Needs ensure relevance, motivation, and appropriate challenge. Other stakeholders: teachers, institution/exam system, parents, society/employers.
Merrill Demonstrate vs Apply (difference + example).
Demonstrate: show/model the skill (teacher model, worked example, sample). Apply: learners perform the skill with guidance then independently (role-play, task completion).
Why trivial topics demotivate + fix.
They feel childish/irrelevant, lowering investment and identity. Fix by using age-appropriate themes, local issues, authentic goals, and learner choice.
Explain new digital divide beyond access.

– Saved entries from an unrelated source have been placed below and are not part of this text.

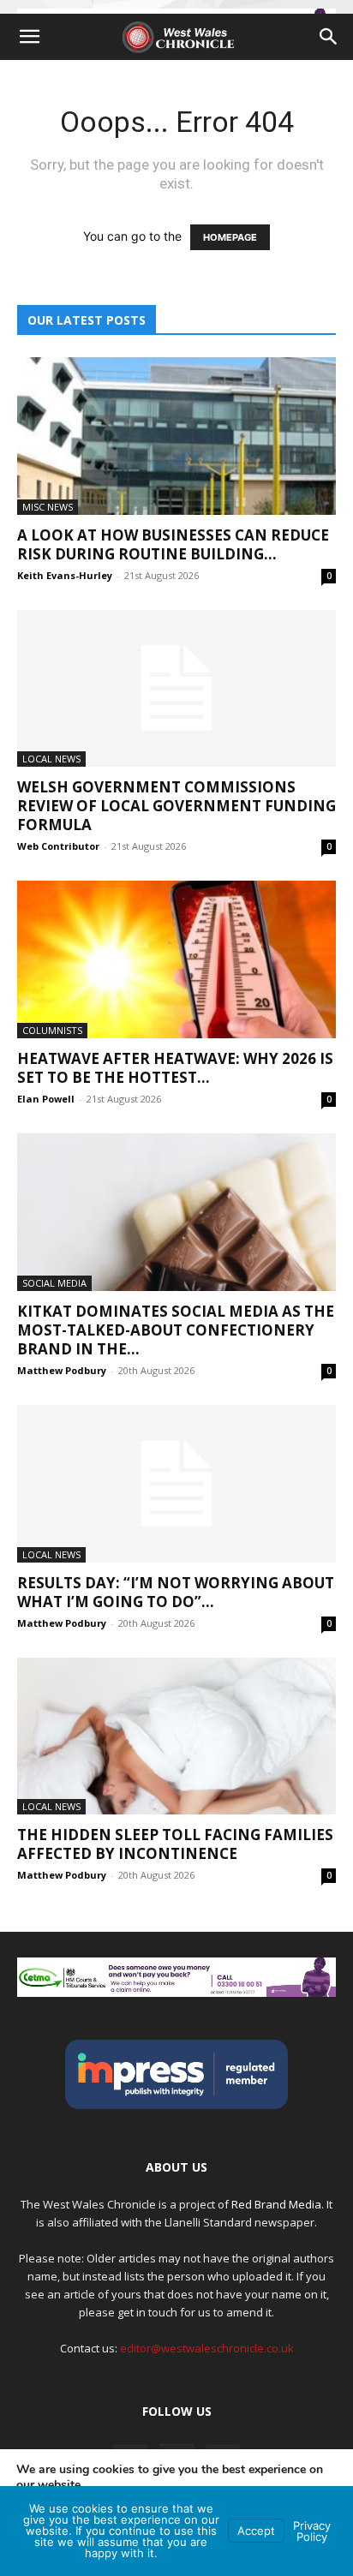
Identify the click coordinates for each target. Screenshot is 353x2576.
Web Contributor (58, 846)
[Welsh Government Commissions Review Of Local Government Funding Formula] (176, 689)
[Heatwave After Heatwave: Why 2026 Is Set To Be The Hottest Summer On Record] (176, 959)
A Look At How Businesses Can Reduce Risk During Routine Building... (173, 544)
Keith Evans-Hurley (64, 575)
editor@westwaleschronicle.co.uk (207, 2348)
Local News (51, 758)
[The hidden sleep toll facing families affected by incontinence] (176, 1736)
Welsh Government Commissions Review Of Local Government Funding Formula (176, 805)
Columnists (52, 1030)
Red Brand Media (276, 2204)
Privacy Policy (312, 2531)
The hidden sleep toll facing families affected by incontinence (175, 1844)
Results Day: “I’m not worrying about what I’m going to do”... (175, 1592)
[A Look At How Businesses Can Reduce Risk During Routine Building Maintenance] (176, 436)
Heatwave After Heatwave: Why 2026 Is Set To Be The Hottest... (175, 1068)
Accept (256, 2530)
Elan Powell (46, 1098)
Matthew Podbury (61, 1370)
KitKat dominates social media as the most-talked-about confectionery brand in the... (175, 1330)
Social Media (54, 1282)
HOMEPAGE (230, 237)
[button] (29, 37)
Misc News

Gaps in digital literacy, learning strategies, support at home, quality of devices/internet, ability to evaluate information and use tools effectively.
Why publishers may prefer closed exercises.
They are easy to standardize, mark, and sell; appear ‘safe’ and measurable; fit large-scale adoption/testing.
Name one strength and one challenge of teacher-produced materials.
Strength: high relevance/personalization and responsiveness. Challenge: time, consistency/quality control, limited design resources/copyright.
Explain how a framework guides assessment design.
Example (Bloom): if outcome is Analyze, assessment should require comparison/justification (not just recall). Or (ADDIE): evaluation criteria planned in Design, checked in Evaluate.
Principled compromise (exam focus + low motivation).
Keep exam skills but wrap them in meaningful tasks: exam-style reading + discussion project; targeted practice after communicative use; allow choice of texts but keep exam question formats.
Mini blended lesson design (online vs in-class + why).
Example: Online = input + guided noticing + quick quiz (self-paced). In-class = interaction, negotiation of meaning, collaborative production and feedback (better socially supported).
For vs against global coursebooks being principled.
For: with adaptation and principled tasks they can work; they provide structure and resources. Against: one-size-fits-all topics and conservative design may clash with local needs and SLA-informed practices.